Par contre, un incendie qui s'est trop fait attendre peut provoquer des dommages irréversibles. Les très vieilles forêts d'épinettes noires sont en sénescence, c'est-à-dire que leurs graines sont stériles et qu'elles ne se reproduisent plus que par marcottage des tiges ou des racines. Le passage d'un incendie dans une telle forêt ne laisse derrière lui que des cendres et du charbon...

Il n'y a pas de feu sans épinettes

De même que le feu est nécessaire à la survie des épinettes, le feu, lui, a besoin des épinettes comme combustible. Cette double dépendance est à la base des travaux de Marie-Josée Fortin. Elle lui permet par exemple de poser l'hypothèse qu'un réchauffement climatique de cette région entraînerait une augmentation des feux de forêt dans la zone la plus nordique du territoire qu'elle étudie. Plus les arbres grossiraient, plus les forêts deviendraient denses et plus le feu pourrait s'y propager facilement.

Pour ses recherches actuelles, la biologiste s'intéresse surtout à ce qu'elle appelle le régime de feu, c'est-à-dire la fréquence de ces feux sur une même zone. Car ce régime, s'il est trop rapide, ne laisse pas le temps à la forêt de se régénérer. À l'inverse, comme on l'a vu, un régime de feu trop lent peut conduire à un vieillissement de la forêt. Comme les arbres, de la même manière que les humains, voient leur capacité de se reproduire réduite à partir d'un certain âge, un trop grand nombre d'années sans feu pourrait causer la mort d'une forêt.

Tout un programme

Pour mieux comprendre la dynamique spatiale des feux et leur effet sur la régénération des forêts boréales, Marie-Josée Fortin compte d'abord quantifier la superficie et la forme des forêts d'épinettes noires sur le territoire qu'elle a choisi d'étudier. Elle compte par la suite mesurer divers facteurs susceptibles de modifier la réaction des forêts au feu : relation entre la superficie et le périmètre, pente, exposition, élévation.
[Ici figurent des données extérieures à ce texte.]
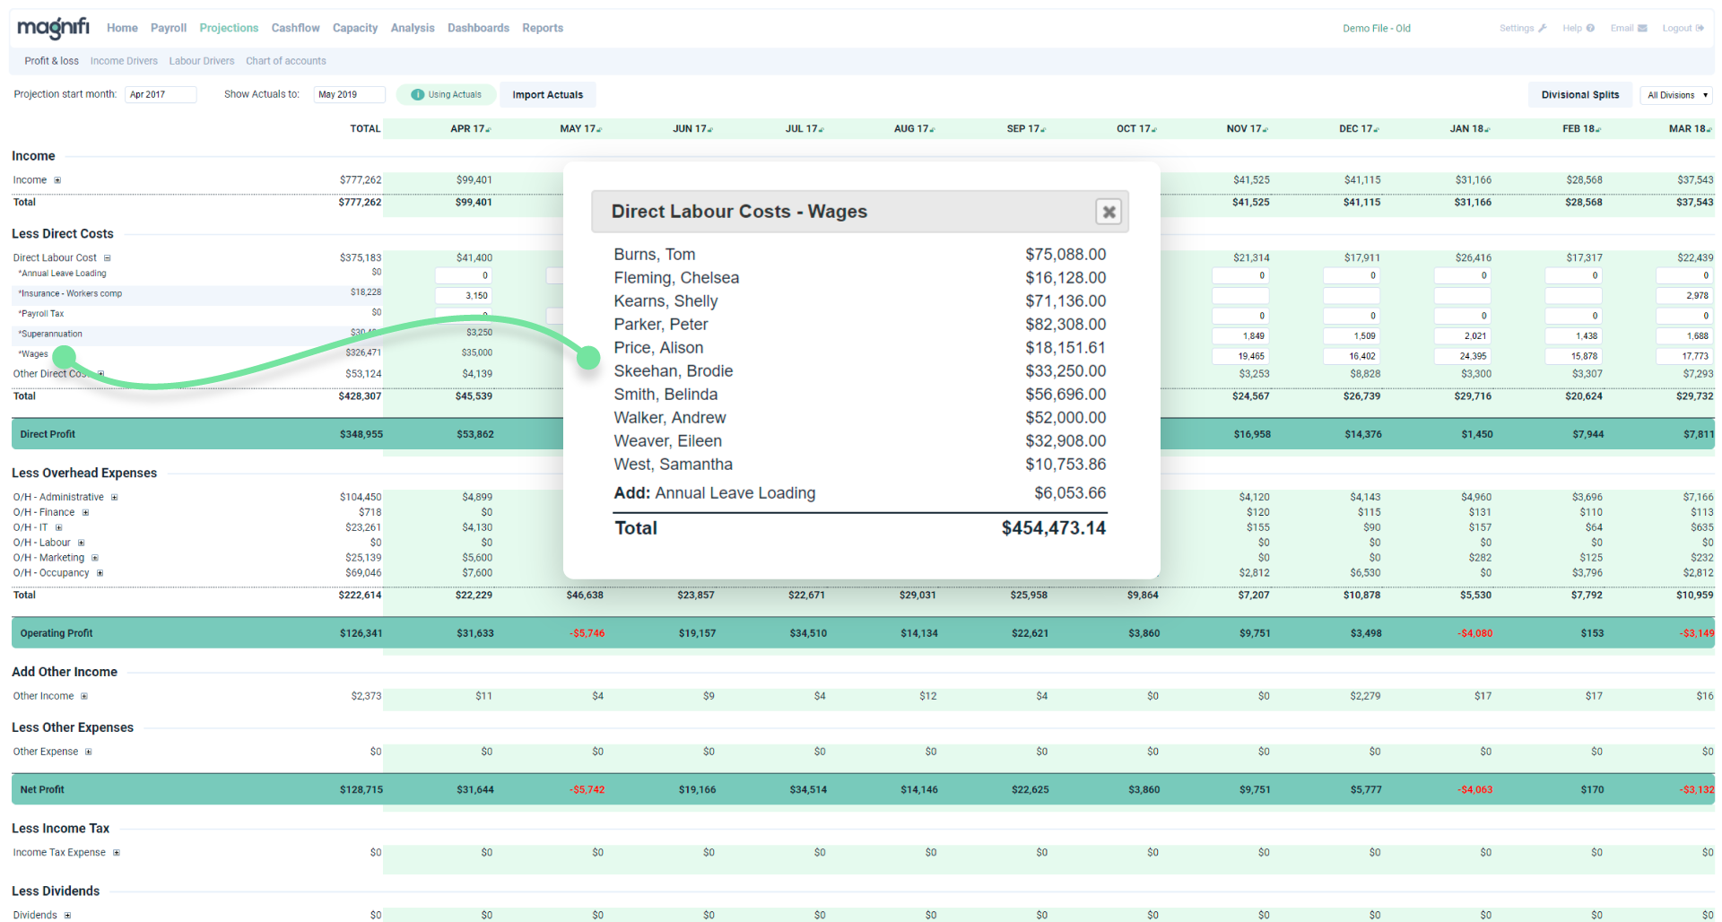Click the magnifi logo

[52, 28]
Par la suite, elle procédera au calcul des probabilités d'incidences et de rotation des feux à partir de la cartographie des feux de 1900 à1957, validera ce modèle statistique avec les données sur les feux de 1958 à1984. En élaborant son modèle statistique, Marie-Josée Fortin quantifiera l'importance relative de chacune des variables étudiées dans le processus de régénération des forêts, ce qui permettra non seulement de mieux comprendre le phénomène, mais aussi d'aider à l'aménagement et à la gestion durable de la forêt boréale.

Les travaux récents effectués dans ce domaine ont maintes fois démontré l'importance de la ressource que constitue la forêt boréale pour le Québec et le Canada. Ce constat et le souci de plus en plus grand de la population pour la protection de son environnement inscrivent les travaux de Marie-Josée Fortin au centre d'un courant de recherche majeur au Canada.

Vignette

Marie-Josée Fortin, professeure au Département de biologie, étudie l'effet des incendies sur les forêts du Nord québécois.